Picking an ETF (exchange traded fund):
 

Once you have chosen the index or sector you wish to track you may wish to consider the following as part of your decision making process.
 

  • Quality of the issuer. The events of 2008 forced one, perhaps for the first time, to consider the relative strength of financial institutions.
     

    • What precisely are you buying. Some issuers actually hold underlying shares that make up the index. Others may use derivatives, such as swaps, options etc to mimic the performance of the index. In this latter case there is no parcel of actual shares corresponding to the shares in the ETF that you buy
       

    • Who is the custodian? The ETF issuer may have parked actual securities or other qualifying investments with a custodian. 2008 reminded all of the possible risk posed by the choice of custodian
       

    • Where used, financial instruments such as Swaps will involve some counterparty risk
       

  • Size of the Fund.
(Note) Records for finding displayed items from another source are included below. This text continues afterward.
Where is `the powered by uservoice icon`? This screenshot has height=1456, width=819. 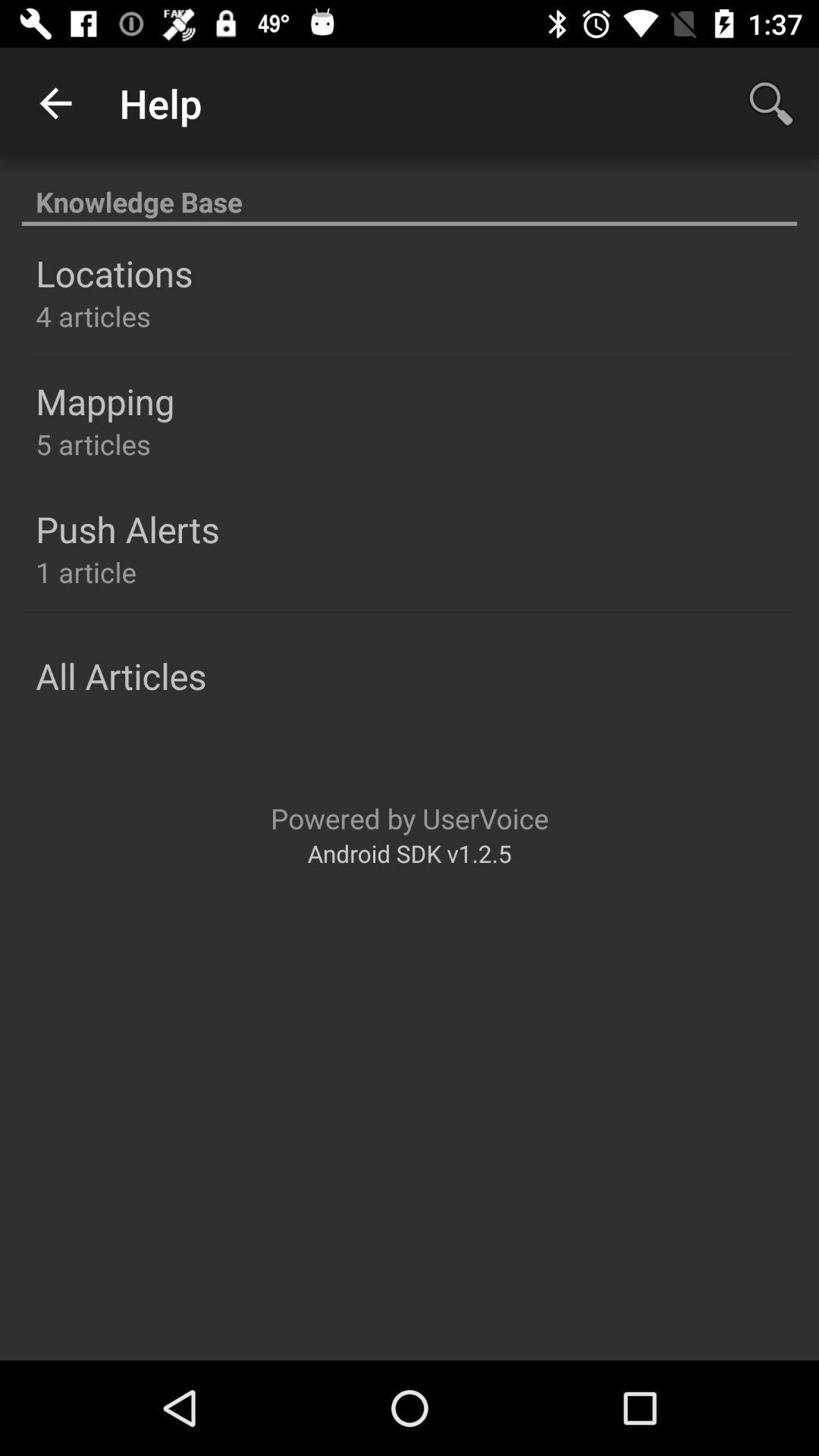 the powered by uservoice icon is located at coordinates (410, 817).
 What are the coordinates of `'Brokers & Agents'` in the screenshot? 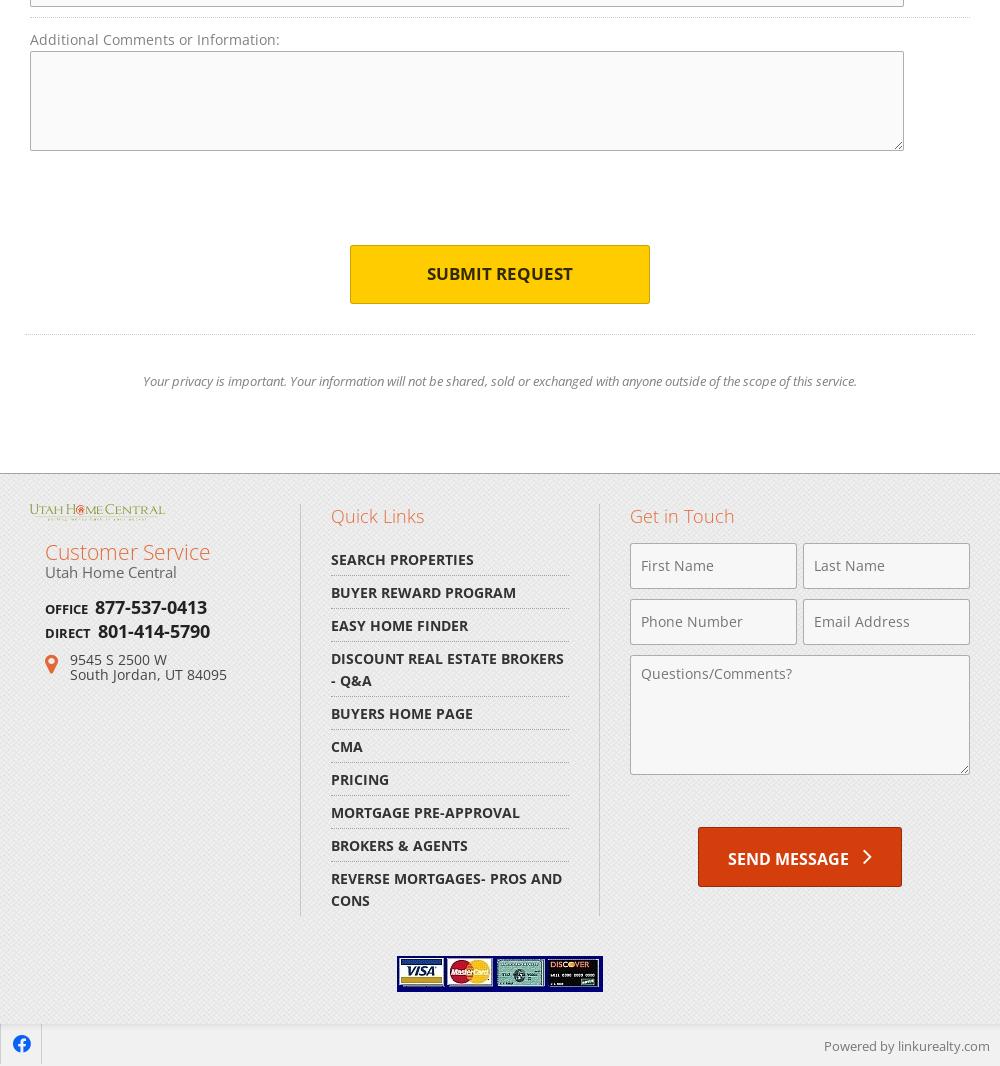 It's located at (399, 844).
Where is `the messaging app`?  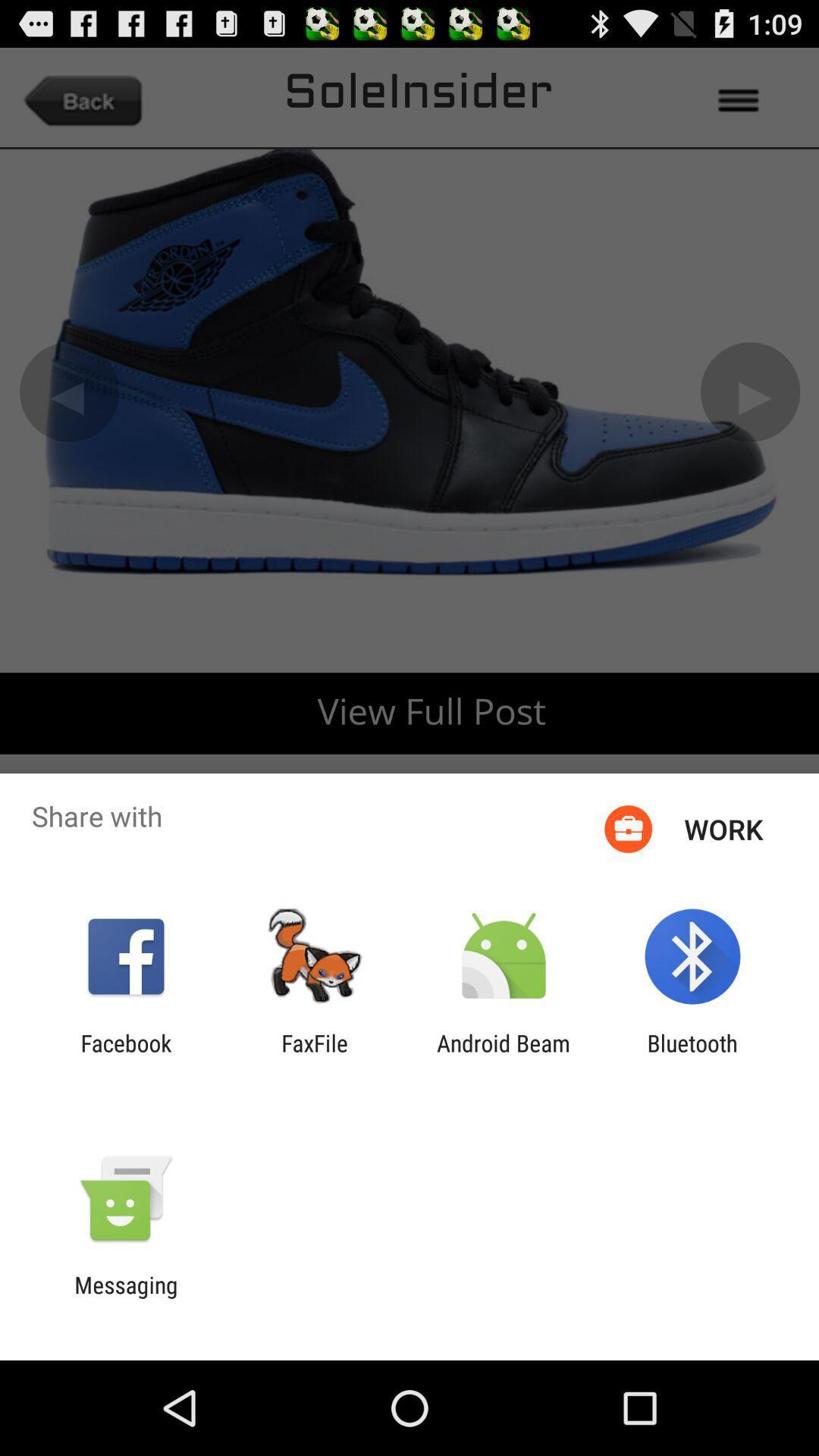 the messaging app is located at coordinates (125, 1298).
This can be related to the fund's liquidity which will affect how quickly your buy or sell order is executed, and therefore the proximity of the price you get to that when you issued the order. Obviously this is most important in fast moving markets.
     

  • The TER (Total Expense Ratio), not just the management fee. It is obvious that higher costs will both reduce both your overall return and the ability of the fund to track an underlying index
     

  • Buy/Sell spread. A fund might choose to support a lower advertised TER by charging a larger spread. A larger spread will also reduce potential returns.
     

  • The historic tracking error. Some funds seem to track more closely the underlying index than others.